Sep 22, 2011, 6:03 PM EDT

Tyson Chandler of the Dallas Mavericks c Getty Images

Based on the slow-go turn in lockout negotiations, it is safe to say that we’re officially on the clock, a backwards timetable to the earliest-possible start to the NBA season.

Those involved in the process are virtually unanimous in a two-week timetable being necessary for agreement-into-final draft and then a union vote.

Conversations with others indicate that a one-week schedule for camp/exhibitions is feasible, if only because while rosters still have to be rounded out, there are a significant number of teams that not only have their starting lineups in place, but many of those lineups are the same that ended last season.

In some respects, the timing of this 2011 lockout could not have been better, with this having already set up as an offseason of continuity for many teams.

But what about free agency, a process that normally runs for three months, a typically measured, methodical approach by front offices?

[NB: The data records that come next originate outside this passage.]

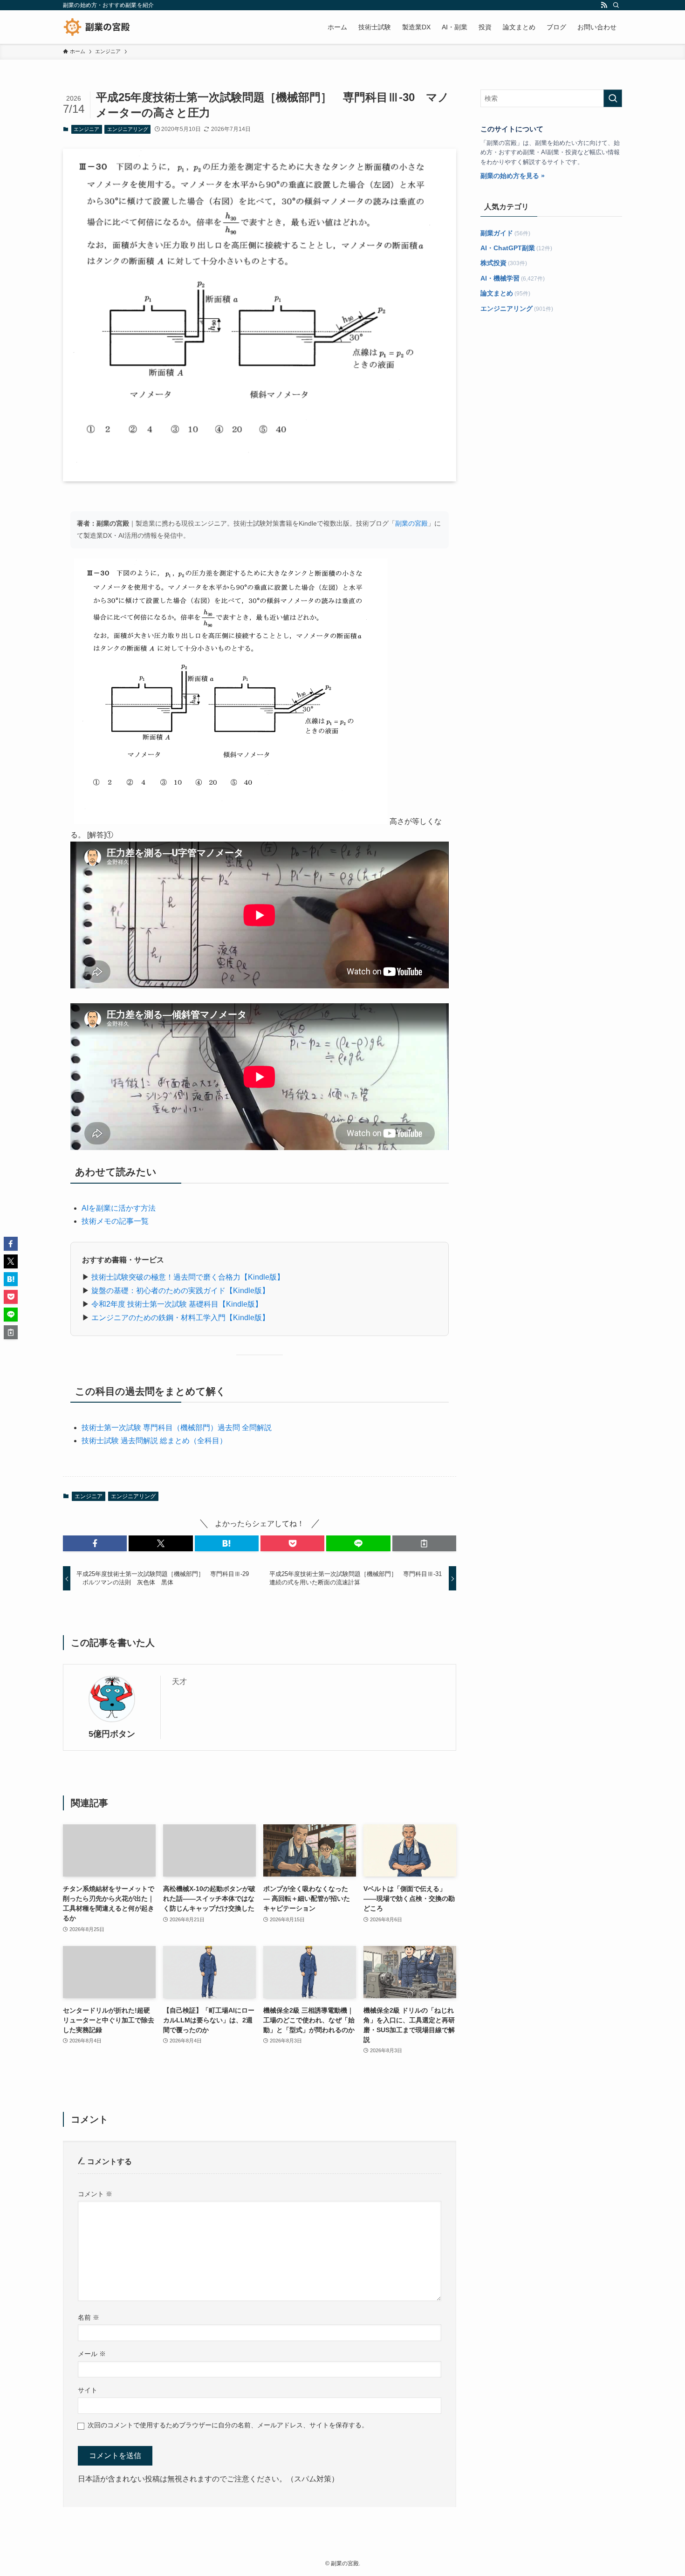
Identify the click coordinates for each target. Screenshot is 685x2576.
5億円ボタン (112, 1734)
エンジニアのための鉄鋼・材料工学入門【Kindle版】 (180, 1318)
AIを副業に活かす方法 (119, 1208)
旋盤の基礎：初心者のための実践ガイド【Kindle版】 (180, 1291)
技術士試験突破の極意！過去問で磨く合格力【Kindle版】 (187, 1277)
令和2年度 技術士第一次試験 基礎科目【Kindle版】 (176, 1304)
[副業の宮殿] (96, 27)
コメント (95, 2194)
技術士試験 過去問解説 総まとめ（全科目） (154, 1441)
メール (92, 2353)
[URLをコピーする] (424, 1543)
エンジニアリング (127, 129)
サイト (87, 2390)
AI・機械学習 (500, 278)
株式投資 (493, 263)
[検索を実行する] (612, 98)
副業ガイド (496, 233)
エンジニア (86, 129)
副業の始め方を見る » (512, 175)
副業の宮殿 (411, 523)
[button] (95, 1543)
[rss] (604, 5)
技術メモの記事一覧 (115, 1221)
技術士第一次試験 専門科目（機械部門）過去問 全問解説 (177, 1428)
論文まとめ (496, 293)
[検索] (616, 5)
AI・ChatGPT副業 (507, 248)
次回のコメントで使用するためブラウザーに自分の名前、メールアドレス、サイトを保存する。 (228, 2425)
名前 (88, 2317)
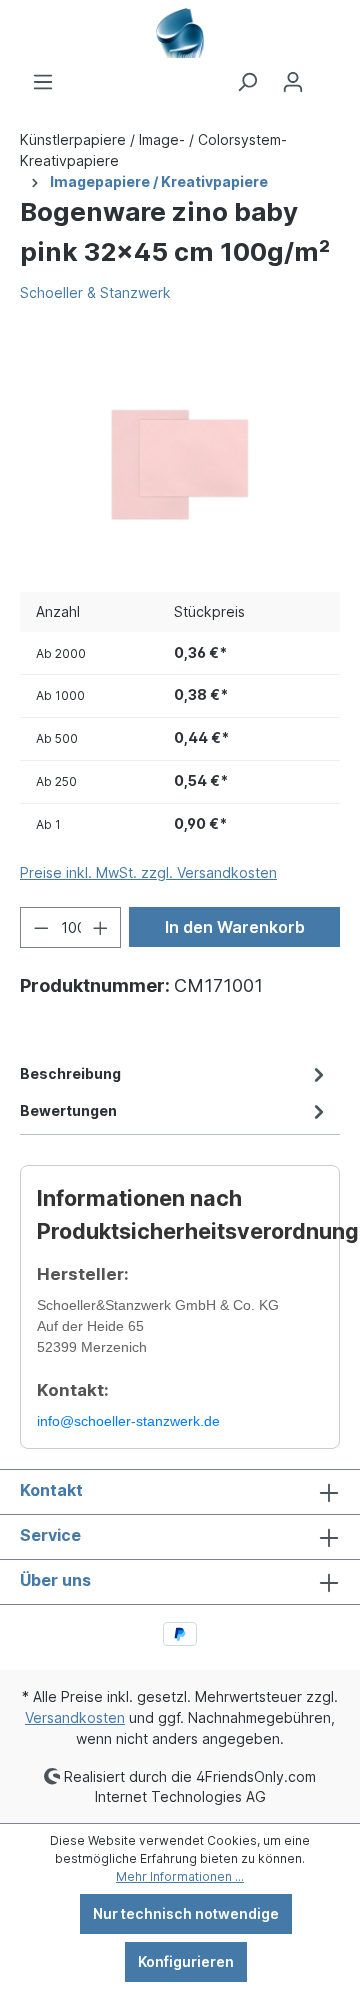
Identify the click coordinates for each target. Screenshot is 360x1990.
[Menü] (43, 82)
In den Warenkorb (235, 927)
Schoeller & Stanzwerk (95, 292)
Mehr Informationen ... (180, 1876)
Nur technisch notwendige (186, 1913)
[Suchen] (247, 82)
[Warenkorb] (328, 75)
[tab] (175, 1073)
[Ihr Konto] (293, 82)
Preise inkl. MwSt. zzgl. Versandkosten (148, 872)
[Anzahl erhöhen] (101, 927)
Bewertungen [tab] (68, 1110)
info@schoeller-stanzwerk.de (128, 1421)
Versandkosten (75, 1717)
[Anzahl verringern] (41, 927)
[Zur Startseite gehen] (180, 33)
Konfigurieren (186, 1961)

Don’t overstate the process. A week sounds about right. And with most teams merely looking for complementary pieces, you conceivably could have a workable resumption even with teams fiddling with rosters through the opening days of the regular season.

Foremost, with a rookie wage scale already assured in a new agreement, draft picks could be signed immediately, as was the case even when the moratorium period was in place in previous agreements.

As for free agents, consider that in the last free-agent signing period, 15 players were signed on the opening day of free agency in 2010 and 44 in the first week of the process.

While an argument could be made that the seven-day signing moratorium positioned teams for such swift movement, an argument could be made that teams, in effect, this time already have had a three-month moratorium period to mull such considerations.

Further, while the previous agreement had the mid-level exception, bi-annual exception and all varieties of Bird Rights, the new agreement, one that at the least will have hard-cap characteristics, may have none of them.

In other words, agents won’t have as much ability or need to shop offers. There will be teams with cap space, teams with minimum-scale offers, and perhaps incumbent teams still with some sort of Bird Rights to retain their own free agents.

The reality is teams have had more than ample time for Plans A, B, C, all the way to the ones that forecast Kenyon Martin, J.R. Smith and Wilson Chandler to instead play in China.

Put it this way, one agent confided he already has a $4 million offer in place from a team for his middling swingman.

Which means either people already are talking, or plenty of advance work was set in motion before the July 1 onset of the lockout.

No, you’re not allowed to discuss such matters during a lockout. But you also were never allowed to discuss potential free-agency machinations prior to July 1 of any other year, and, well, we’ll leave that conspiracy conversation for those who want to revisit elements of LeBron, Wade, Bosh.

Basically, in the wake of slow-moving negotiations, there still can be a fast-moving free-agency process.

So while pondering those reverse calculations about how quickly meaningful games can be played upon an agreement, don’t overstate the personnel game.

Those plans are in much better shape than, apparently, any plan to actually end the lockout itself.